The first thing that comes up when you type in “Life of Pi” into Google is “Life of Pi True Ending” . I must admit that I too searched theories about ending the second I read the last page. For those of you who aren’t familiar with the story, the book is about a sixteen year old Indian boy who gets stuck on a lifeboat in the middle of the Pacific Ocean with a Bengal Tiger as his sole companion. After following the heart-wrenching events that they go through, they finally reach land where they part ways and they live happily ever after – or do they? Just when you think that everything had turned out just like you hoped it would, the book throws you a curve ball; Pi is interviewed by two Japanese men who want to learn more about the sinking of their ship, as Pi is the only survivor. The Japanese, who refuse to accept the story of his survival, demand that he tells them “true story with factual information”. Pi, quite frustrated at this point, tells them a different story. One more realistic, dealing with the vicious actions of humans as opposed to animals. Although they cringed, the Japanese accept this story with greater ease. As they begin to leave, Pi says something that has changed my entire view of the book. He says
“I told you two stories that account for the 227 days in between. Neither explain the sinking of the Tsimtsum. Neither make a factual difference to you. You cannot prove which story is true and which is not. You must take my word for it. In both stories the ship sinks, my entire family dies, and I suffer. So tell me, since it makes no factual difference to you and you can’t prove the question either way, which story do you prefer? Which is the better story?”

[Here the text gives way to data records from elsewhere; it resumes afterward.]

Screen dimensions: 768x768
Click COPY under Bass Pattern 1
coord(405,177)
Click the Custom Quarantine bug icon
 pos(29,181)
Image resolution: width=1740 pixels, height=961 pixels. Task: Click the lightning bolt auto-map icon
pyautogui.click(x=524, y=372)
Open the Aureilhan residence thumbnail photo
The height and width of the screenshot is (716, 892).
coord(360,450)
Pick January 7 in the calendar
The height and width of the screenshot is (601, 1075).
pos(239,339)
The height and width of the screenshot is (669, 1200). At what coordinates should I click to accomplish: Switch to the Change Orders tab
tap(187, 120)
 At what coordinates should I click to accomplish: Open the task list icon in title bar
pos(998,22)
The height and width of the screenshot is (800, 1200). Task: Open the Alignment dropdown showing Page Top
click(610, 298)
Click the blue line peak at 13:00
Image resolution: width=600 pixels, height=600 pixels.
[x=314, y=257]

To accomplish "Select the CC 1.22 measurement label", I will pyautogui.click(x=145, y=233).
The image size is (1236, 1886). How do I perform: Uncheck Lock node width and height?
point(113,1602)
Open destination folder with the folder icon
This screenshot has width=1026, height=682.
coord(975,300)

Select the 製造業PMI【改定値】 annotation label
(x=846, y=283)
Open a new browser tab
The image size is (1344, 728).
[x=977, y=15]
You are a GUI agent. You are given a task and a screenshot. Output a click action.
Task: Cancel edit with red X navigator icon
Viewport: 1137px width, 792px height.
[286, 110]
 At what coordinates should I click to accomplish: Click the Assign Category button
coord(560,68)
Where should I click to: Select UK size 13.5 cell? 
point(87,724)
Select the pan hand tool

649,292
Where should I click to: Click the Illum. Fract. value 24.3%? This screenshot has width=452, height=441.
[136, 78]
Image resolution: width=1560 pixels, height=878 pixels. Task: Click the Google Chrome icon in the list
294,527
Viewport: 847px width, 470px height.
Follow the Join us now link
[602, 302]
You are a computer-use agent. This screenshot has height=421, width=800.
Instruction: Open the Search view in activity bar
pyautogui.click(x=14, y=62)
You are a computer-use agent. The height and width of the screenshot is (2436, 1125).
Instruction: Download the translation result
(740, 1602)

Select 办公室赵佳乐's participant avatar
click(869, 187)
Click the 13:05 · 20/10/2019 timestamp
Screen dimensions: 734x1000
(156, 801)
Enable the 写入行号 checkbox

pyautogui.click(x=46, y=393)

As a reader, you’ve already made up your mind that epic journey of survival with Richard Parker (the tiger) is the one that you want to believe; it’s the one that your heart is already set on. And although a reasonable explanation is that you have more information, and you have followed this first story from start to finish, I found it really interesting that in the story when the Japanese men are asked which on is the “better” story, they also prefer the story with the tiger – but why?
As Mr. Jackson had once said “Never let the truth get in the way of a good story” – The whole idea of a good story taking the place on the “facts” I think is very underrated. I think that this is derived from our desire to pursue the ultimate truth. Defining what’s real and what isn’t. Which leads me to the idea of perception, because to me life isn’t about what my eyes see, but about how my mind and heart processes those things; and art is how people present their ideas of the world around them in an attempt to explain them to others. What Pi went through was no doubt traumatic and life changing – so much to the point where he had to be able to process it however he could to move on with his life. I feel like Pi wanted to express his story in a way that people would understand his emotions as they were felt, and assuming that the story with the tiger was “fake”, I feel like Pi tried to depict his emotions throughout the experience in a genuine way, as opposed to having people getting caught up in the gory-ness and horrific events that happen in the “true” story.
This is Pi’s form of art – through storytelling, and this is how he processes the world. Some may call it childish, some may call it lying – but maybe we should begin calling it the truth.